De acordo com o economista Sérgio Bastos, apesar de ser uma medida benéfica ao cliente, os agentes financeiros encontrarão uma maneira de compensar as perdas. 

“É uma medida contra mercado, porque geralmente um sistema financeiro sadio, bem estruturado, ele trabalha, entre outras coisas, com a liberdade de fixação de taxas de juros. Ou seja, esses juros são estabelecidos pelo próprio sistema financeiro, de forma que essa liberdade é essencial”, disse.

Bastos ainda aponta que essa medida pode não causar o efeito desejado.

“Quando há essa limitação, ela pode trazer uma vantagem para o usuário do cheque especial e do rotativo do cartão de crédito.
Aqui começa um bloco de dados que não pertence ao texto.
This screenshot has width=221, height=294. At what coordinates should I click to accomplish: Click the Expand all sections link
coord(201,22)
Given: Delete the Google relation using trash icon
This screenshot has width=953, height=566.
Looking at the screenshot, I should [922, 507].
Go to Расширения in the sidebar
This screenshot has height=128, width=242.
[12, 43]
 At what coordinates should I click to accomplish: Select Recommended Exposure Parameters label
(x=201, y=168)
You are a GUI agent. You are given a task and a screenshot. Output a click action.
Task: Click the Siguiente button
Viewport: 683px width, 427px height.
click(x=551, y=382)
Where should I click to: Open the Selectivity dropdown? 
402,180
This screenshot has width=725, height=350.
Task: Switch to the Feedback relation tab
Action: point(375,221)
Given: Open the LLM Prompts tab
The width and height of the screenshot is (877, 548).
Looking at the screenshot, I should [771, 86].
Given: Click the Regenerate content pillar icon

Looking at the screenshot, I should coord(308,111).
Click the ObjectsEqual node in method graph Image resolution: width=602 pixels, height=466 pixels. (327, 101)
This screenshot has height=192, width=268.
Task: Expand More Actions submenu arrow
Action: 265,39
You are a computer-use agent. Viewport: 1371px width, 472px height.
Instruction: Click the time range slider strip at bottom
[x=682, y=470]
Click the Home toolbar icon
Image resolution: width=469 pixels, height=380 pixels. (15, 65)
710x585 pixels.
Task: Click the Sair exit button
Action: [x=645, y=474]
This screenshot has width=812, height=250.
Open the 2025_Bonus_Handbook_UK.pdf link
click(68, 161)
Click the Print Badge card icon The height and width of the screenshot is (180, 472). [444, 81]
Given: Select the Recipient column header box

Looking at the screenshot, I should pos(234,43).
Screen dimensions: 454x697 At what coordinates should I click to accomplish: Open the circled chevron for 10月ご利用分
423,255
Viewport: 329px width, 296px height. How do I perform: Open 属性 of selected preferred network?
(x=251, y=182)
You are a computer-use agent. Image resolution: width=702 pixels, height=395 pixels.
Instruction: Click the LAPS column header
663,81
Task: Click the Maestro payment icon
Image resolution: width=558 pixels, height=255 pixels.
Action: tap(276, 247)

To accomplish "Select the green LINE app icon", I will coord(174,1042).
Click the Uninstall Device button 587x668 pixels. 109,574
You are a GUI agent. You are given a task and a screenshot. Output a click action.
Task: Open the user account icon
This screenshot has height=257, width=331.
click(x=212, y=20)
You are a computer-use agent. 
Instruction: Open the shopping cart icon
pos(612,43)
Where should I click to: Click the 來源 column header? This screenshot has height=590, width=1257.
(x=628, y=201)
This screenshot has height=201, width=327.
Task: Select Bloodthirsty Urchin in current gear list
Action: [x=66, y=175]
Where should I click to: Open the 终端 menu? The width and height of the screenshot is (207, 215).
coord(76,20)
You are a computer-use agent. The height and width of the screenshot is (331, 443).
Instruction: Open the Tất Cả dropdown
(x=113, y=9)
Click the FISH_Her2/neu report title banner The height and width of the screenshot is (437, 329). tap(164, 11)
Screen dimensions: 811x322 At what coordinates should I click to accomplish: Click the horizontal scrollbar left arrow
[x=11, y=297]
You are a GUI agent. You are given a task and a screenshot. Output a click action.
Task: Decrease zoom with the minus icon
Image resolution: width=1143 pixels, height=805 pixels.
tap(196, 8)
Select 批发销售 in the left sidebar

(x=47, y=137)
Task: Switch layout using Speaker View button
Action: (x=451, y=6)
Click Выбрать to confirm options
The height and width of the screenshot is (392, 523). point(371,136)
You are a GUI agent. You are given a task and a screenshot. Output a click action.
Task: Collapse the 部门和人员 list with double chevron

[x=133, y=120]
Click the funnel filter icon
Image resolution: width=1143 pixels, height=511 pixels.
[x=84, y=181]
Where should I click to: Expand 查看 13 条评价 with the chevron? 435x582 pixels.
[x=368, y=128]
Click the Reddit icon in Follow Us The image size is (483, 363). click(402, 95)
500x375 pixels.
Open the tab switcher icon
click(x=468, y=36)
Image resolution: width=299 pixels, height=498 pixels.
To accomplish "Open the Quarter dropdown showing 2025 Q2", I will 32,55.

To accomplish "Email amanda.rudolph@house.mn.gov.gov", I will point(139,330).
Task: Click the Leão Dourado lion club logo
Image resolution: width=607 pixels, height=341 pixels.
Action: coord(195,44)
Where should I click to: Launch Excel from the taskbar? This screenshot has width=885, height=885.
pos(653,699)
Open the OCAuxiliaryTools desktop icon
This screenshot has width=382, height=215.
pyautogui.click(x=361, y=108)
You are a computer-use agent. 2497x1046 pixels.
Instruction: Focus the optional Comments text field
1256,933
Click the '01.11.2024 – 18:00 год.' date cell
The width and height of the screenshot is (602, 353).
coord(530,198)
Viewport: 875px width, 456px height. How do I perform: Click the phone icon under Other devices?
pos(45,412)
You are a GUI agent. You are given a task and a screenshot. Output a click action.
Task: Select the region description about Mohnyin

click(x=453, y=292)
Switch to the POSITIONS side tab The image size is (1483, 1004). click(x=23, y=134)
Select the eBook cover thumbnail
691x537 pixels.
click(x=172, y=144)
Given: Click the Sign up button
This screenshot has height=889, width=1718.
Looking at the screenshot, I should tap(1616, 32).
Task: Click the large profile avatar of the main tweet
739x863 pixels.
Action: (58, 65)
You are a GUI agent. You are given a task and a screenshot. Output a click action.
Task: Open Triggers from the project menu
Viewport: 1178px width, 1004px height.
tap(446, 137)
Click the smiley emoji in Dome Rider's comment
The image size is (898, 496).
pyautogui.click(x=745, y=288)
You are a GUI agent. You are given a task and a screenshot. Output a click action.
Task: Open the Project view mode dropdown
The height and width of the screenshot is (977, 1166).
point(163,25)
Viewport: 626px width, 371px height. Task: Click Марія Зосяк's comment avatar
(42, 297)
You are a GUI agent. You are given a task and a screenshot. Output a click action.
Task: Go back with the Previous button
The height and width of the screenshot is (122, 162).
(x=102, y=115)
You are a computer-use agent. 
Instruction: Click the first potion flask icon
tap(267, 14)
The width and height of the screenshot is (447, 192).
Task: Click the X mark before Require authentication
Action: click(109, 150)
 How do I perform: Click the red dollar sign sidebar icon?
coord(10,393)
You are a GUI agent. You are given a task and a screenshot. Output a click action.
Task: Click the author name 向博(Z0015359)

No entanto, aquele que empresta, no caso o banco, vai buscar outras formas de compensar essa perda. Então eu creio que, como uma medida efetiva de redução geral de juros, não vai ter o efeito desejado e também é uma situação negativa de intromissão numa matéria que é o próprio mercado que define”, explicou.

PROJETO
A proposta é uma das ações no enfrentamento à pandemia do novo coronavírus (Covid-19). Conforme o projeto de lei, o Banco Central fará a regulamentação e a fiscalização do disposto nessa lei. A justificativa para o teto nos juros, de acordo com a proposta, é para que brasileiros que enfrentam a pandemia, e em muitos casos perderam seus empregos, não sejam onerados com juros abusivos.

“O pequeno empresário, o profissional liberal ou o empregado que deixar de ter renda e possuir cartão de crédito seguramente vai usar esse cartão para comprar o que precisar. Continuando sem renda, muitos, nesses meses de paralisação e no início da retomada da economia, não conseguirão pagar a totalidade da fatura dos cartões e entrarão no parcelamento rotativo, onde os juros superam 300% ao ano”, justifica o texto do projeto apresentado.

Conforme o texto substitutivo apresentado pelo relator Lasier Martins, os limites de crédito disponíveis em 19 de março de 2020 não poderão ser reduzidos até o fim do estado de calamidade pública. E os empréstimos dessas linhas de crédito estarão isentos do pagamento do Imposto sobre Operações Financeiras (IOF).